### TASK
Tell how many lines in the data contain the string "agent", using a single number as the whole reply.

START EXTRACTED DATA

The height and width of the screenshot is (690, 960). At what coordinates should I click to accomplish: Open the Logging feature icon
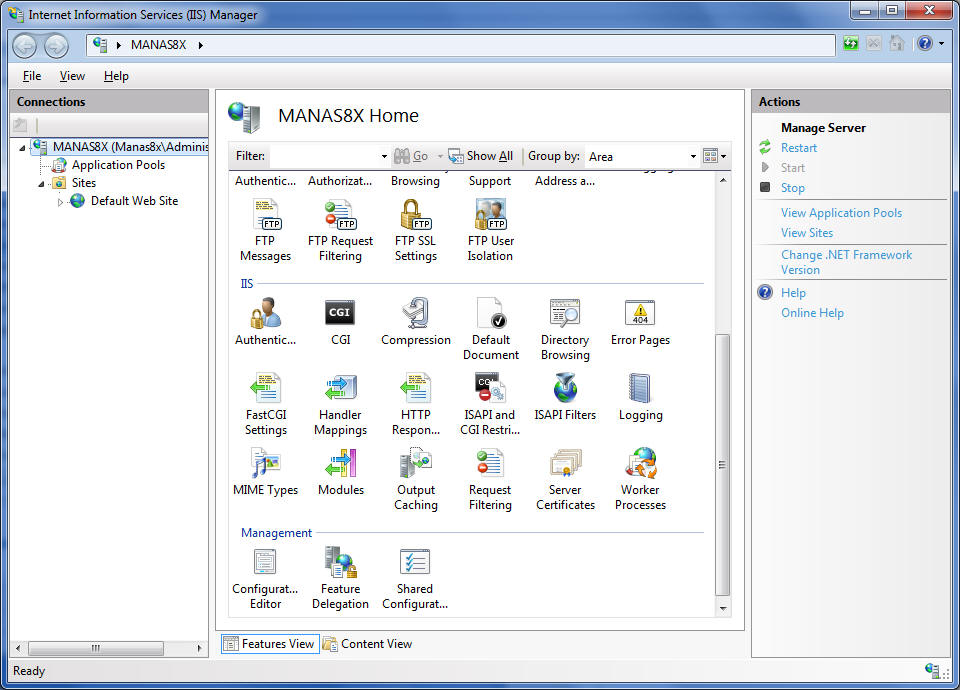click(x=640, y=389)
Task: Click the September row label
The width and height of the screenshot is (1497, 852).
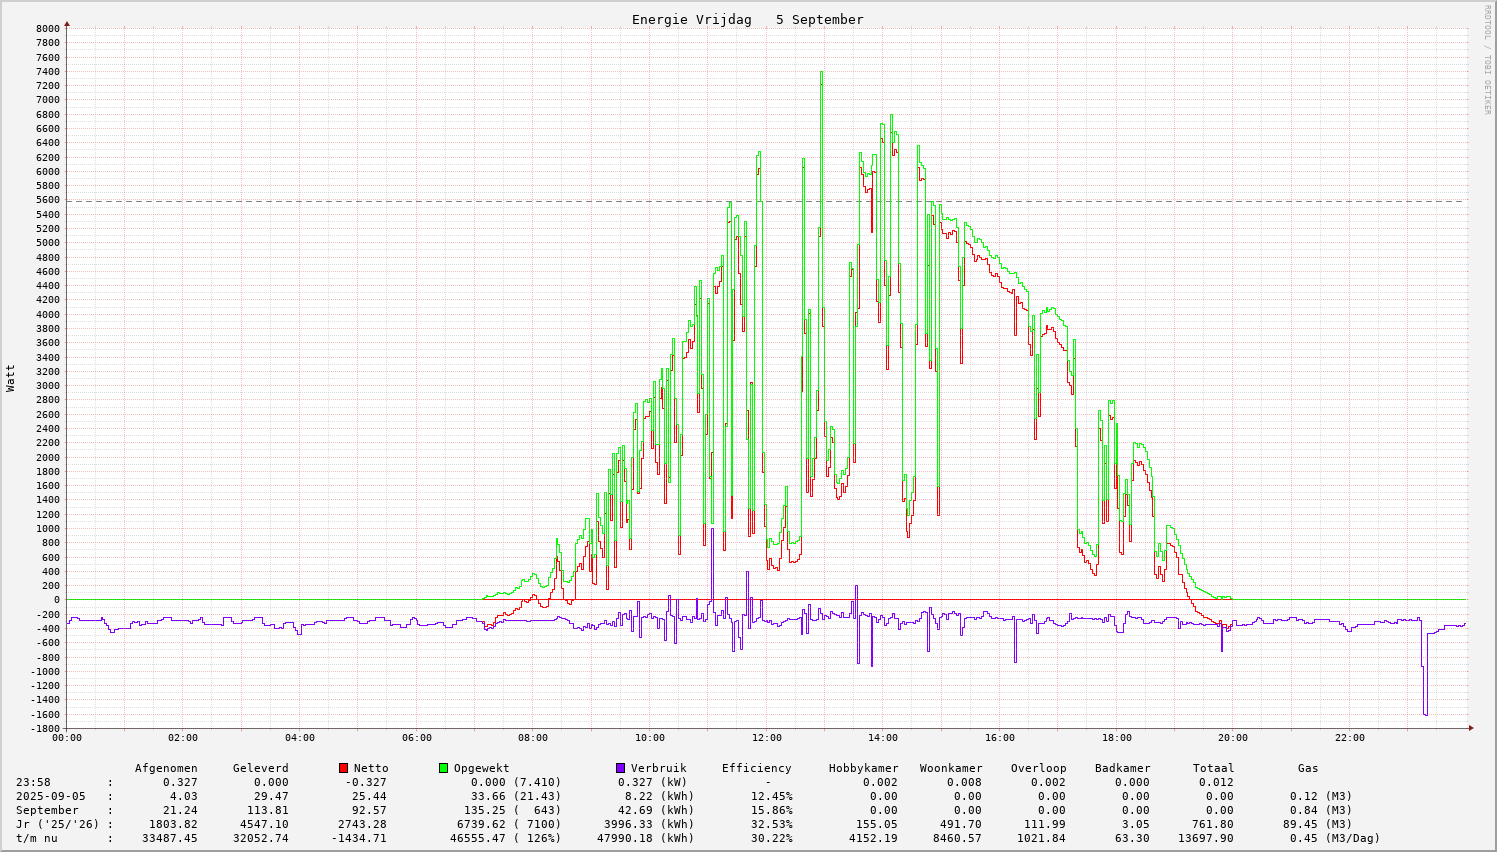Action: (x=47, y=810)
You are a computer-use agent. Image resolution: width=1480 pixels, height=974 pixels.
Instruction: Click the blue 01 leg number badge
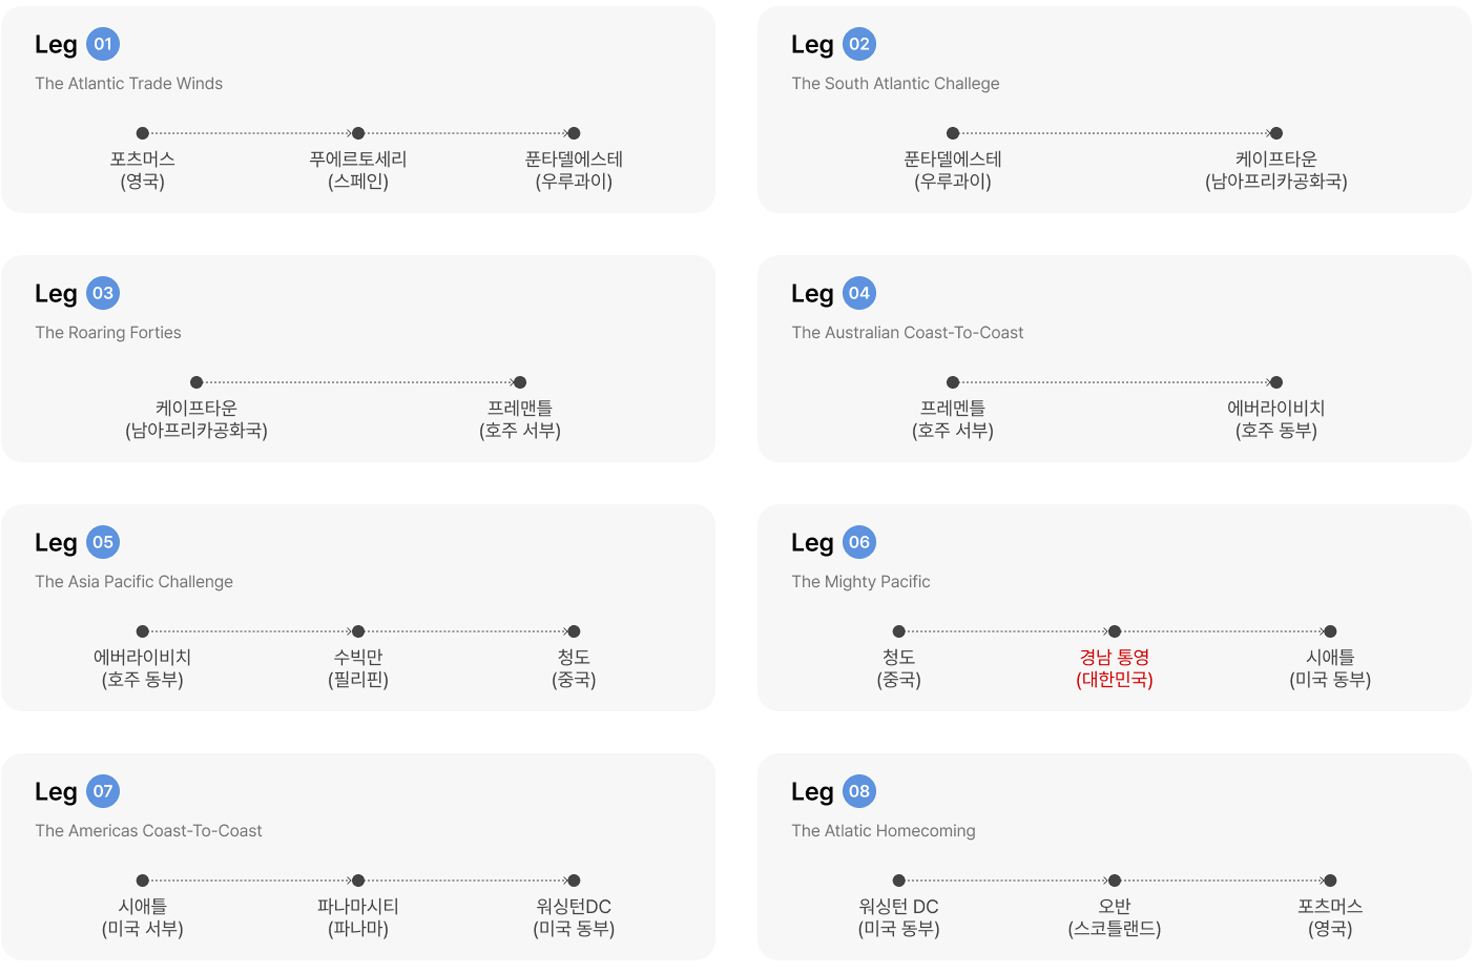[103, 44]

END EXTRACTED DATA
START EXTRACTED DATA

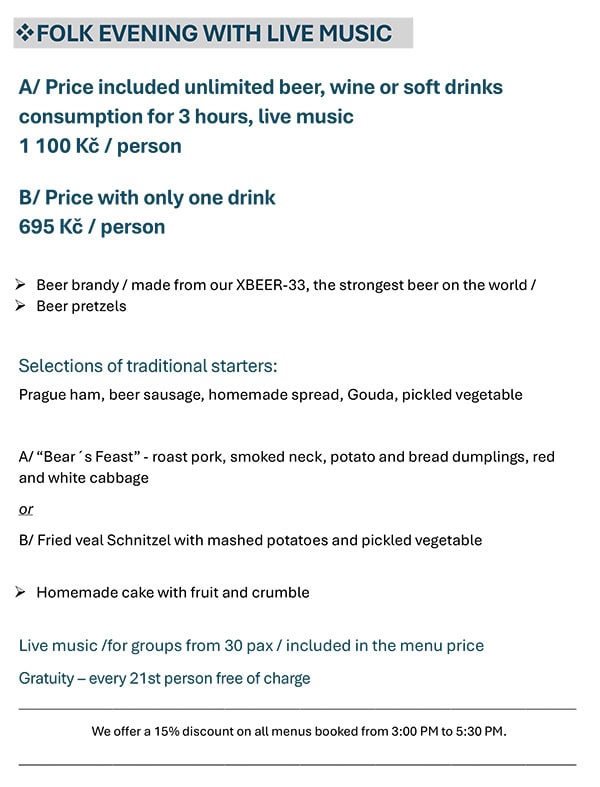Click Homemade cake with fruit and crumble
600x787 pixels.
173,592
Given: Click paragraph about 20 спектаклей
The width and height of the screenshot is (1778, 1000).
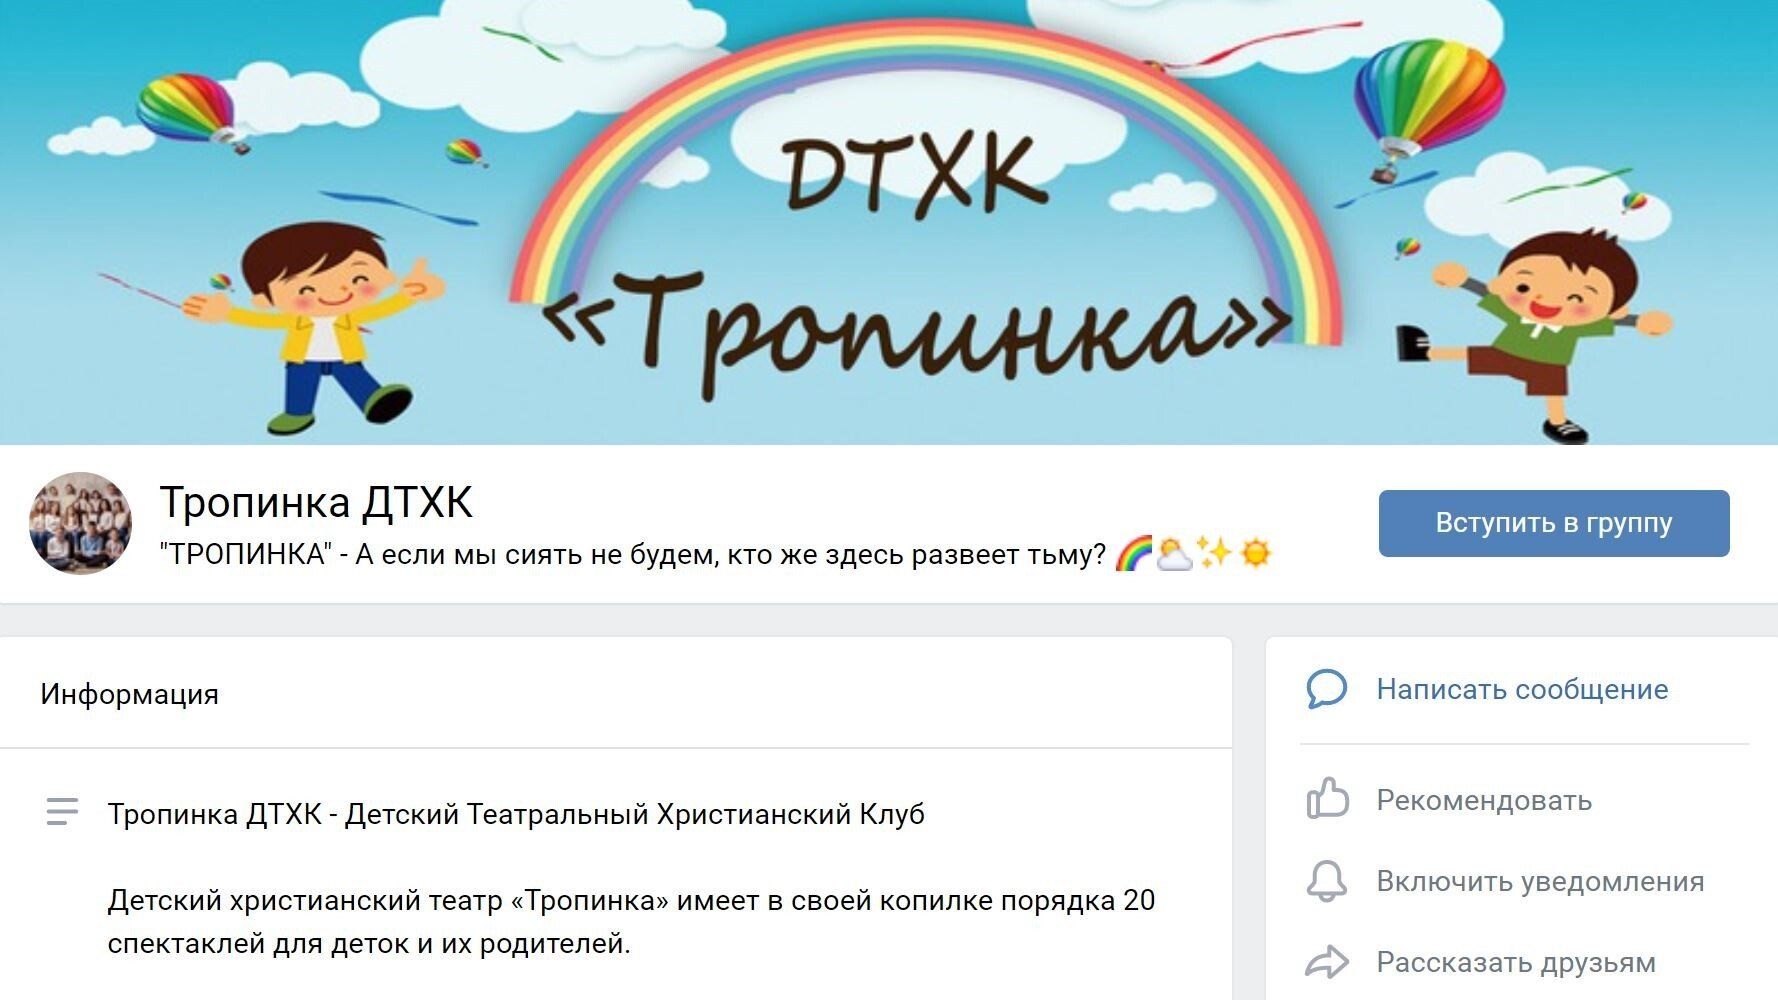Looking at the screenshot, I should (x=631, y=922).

END EXTRACTED DATA
START EXTRACTED DATA

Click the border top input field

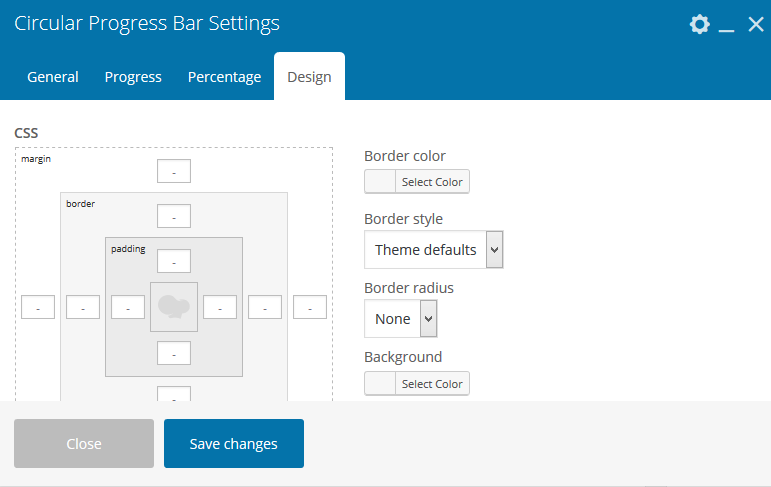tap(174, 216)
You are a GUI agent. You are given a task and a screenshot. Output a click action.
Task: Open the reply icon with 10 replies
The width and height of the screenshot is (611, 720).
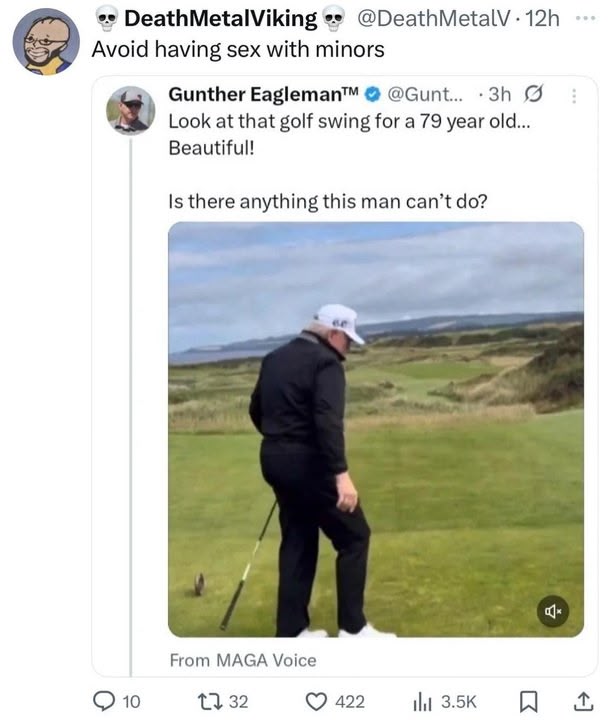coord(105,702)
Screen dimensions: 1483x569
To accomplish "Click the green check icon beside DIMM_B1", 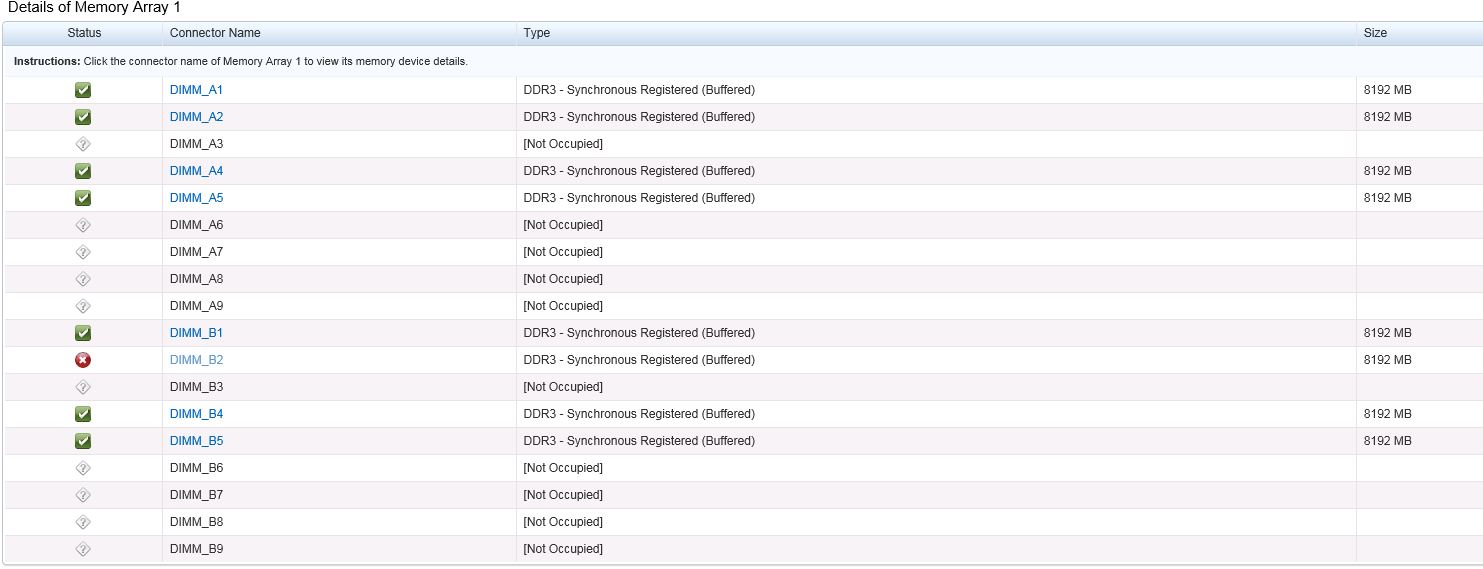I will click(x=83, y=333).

END EXTRACTED DATA

### RESULT FOR THIS EXERCISE
2